Data items:
************
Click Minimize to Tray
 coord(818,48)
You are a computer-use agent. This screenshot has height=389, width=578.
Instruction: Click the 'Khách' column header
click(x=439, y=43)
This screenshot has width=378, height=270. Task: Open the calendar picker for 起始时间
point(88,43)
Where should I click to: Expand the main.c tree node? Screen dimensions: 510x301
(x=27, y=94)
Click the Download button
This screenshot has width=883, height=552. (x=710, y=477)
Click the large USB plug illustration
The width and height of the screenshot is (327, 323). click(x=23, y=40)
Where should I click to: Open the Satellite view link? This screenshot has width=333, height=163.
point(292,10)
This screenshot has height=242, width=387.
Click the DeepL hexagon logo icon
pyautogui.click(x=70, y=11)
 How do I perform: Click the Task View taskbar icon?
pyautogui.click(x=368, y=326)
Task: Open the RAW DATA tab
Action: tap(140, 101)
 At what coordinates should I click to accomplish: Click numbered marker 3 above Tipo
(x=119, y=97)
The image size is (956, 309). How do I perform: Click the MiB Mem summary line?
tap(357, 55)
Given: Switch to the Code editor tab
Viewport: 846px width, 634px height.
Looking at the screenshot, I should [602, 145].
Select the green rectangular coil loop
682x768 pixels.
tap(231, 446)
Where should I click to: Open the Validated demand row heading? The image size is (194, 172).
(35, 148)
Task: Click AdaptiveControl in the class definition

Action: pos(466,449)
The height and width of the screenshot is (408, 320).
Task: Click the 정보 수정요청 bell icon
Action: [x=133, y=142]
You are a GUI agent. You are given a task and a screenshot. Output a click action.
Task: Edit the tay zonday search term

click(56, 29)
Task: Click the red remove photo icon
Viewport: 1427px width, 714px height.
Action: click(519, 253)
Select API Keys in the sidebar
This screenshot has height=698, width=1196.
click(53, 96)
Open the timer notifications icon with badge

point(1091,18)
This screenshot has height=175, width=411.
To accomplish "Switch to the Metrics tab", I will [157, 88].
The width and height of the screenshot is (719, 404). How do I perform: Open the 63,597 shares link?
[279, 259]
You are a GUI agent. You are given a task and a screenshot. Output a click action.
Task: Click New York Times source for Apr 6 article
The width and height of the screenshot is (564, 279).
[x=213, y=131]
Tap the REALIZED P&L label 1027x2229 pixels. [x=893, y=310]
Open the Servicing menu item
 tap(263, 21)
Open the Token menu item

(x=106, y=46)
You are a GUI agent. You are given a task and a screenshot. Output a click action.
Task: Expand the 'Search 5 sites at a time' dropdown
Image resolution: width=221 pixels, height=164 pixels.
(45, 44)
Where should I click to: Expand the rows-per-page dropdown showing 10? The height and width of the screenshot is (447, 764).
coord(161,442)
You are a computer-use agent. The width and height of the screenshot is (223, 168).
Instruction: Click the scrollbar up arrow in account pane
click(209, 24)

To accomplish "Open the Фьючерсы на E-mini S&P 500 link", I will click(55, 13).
************
Count how many lines above contain the word "Switch". Reply with the number alone.

Solution for this task:
2